▶ Text segment
--- Begin ---

LAist goes big on local elections. For the past few years, we’ve made our coverage more expansive and voter-centric with each cycle, even for the most obscure down-ballot races. It’s paid off in a big way, bringing in record-breaking digital traffic, memberships, donations and a growing reputation as Southern California’s best and most comprehensive local voter resource.
In the lead-up to the November 2024 election, we tried something new: bringing these voter resources directly to classrooms in the form of a workshop.
LAist piloted this workshop to help community members better understand how to research the local races on their ballot. We conducted it for more than 200 students in October, and the feedback was incredibly encouraging: Not only did participants tell us the workshops made them more prepared to vote in local races, but they also overwhelmingly said they were more likely to vote too.
The wheels in our heads have been turning ever since. What more can we do with these workshops in upcoming elections? And what can they do not just to engage people around elections, but also provide more local civic education in general?
We'll dig deeper into these questions below. But first, here’s a closer look at what we did.

The workshop: Understanding your local ballot
We designed a workshop that was an interactive, 90-minute session about how to research your ballot. We intentionally steered away from the presidential race everybody was talking about and instead focused in on the other 99% of the ballot that was all about local offices.
This was a natural fit with LAist’s work. Our core election product, Voter Game Plan, is meant to help people filling out their ballots who are seeking information about candidates running for local offices — info that in some cases can be nearly nonexistent elsewhere (think local judges, for example).
This workshop would extend that service further, helping people who weren’t even sure what the local offices were, let alone how to decide who to vote for. What do some of these local offices even do? How do you figure out who these candidates are and what they stand for? How would a local ballot measure affect your day-to-day life?
Here’s how the runthrough typically went:
- Icebreaker: This was a quick fill-in-the-blank prompt: “Filling out my ballot makes me feel [blank] because [blank].” That let us know what the vibes were: Did people feel excited about voting? Anxious? Indifferent? And it helped us calibrate the tone of the rest of the session.
- Mini-presentation: A quick 10-minute overview of why local offices matter to your day-to-day life.
- Here's your ballot. What questions do you have? We gave everyone a sample ballot with one race on it, exactly as it appeared on the actual ballot — no context, just names and titles. Participants took 10 minutes to write down all the questions they would want to know in order to figure out how to make a decision.

--- End ---

▶ Data section

--- Begin ---

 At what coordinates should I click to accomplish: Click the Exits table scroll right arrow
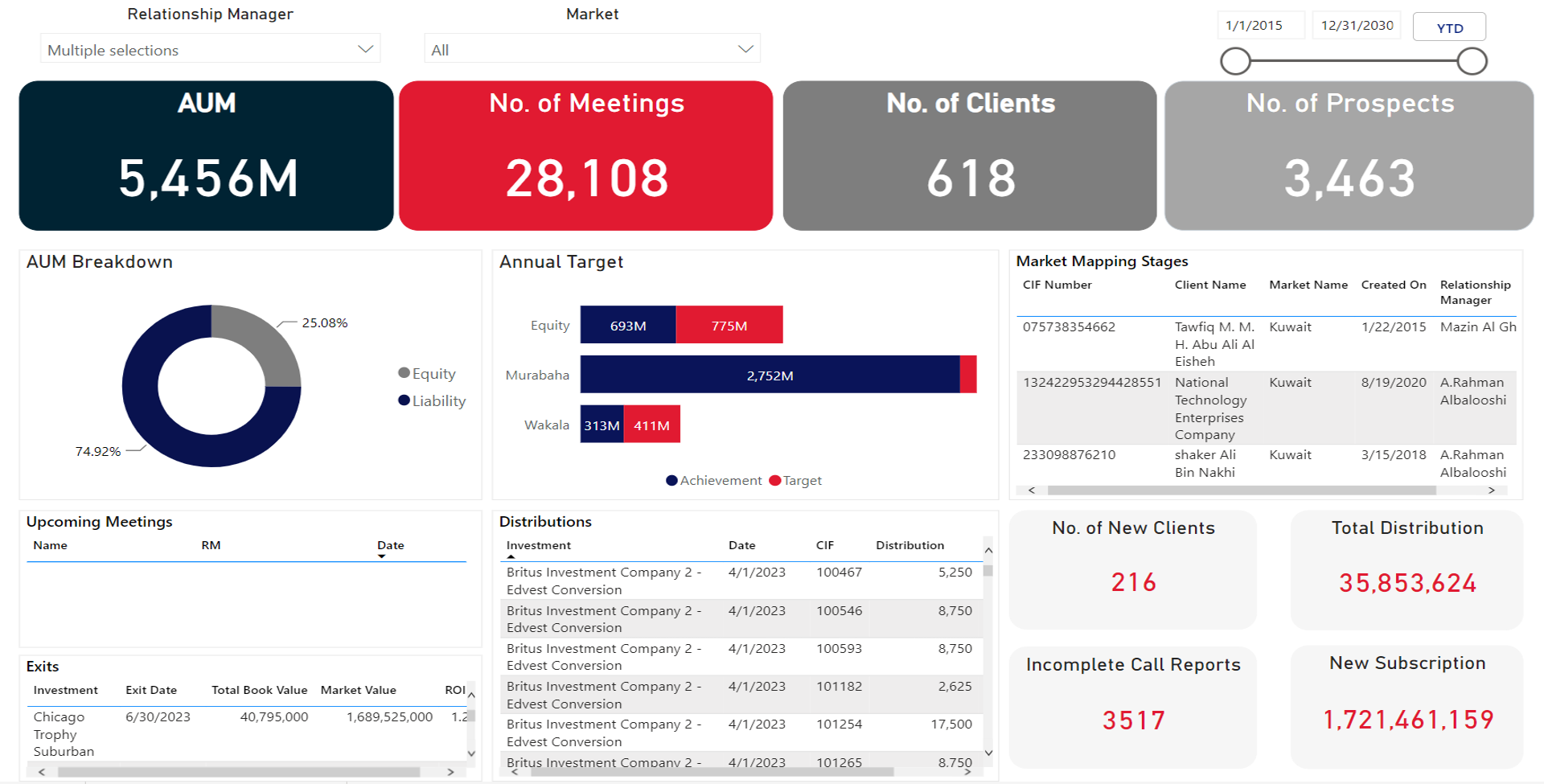[451, 772]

--- End ---

▶ Exercise goal
Please list every question in the paragraph of the LAist workshop text that begins "This workshop would extend that service further."

▶ Output for this exercise
- What do some of these local offices even do?
- How do you figure out who these candidates are and what they stand for?
- How would a local ballot measure affect your day-to-day life?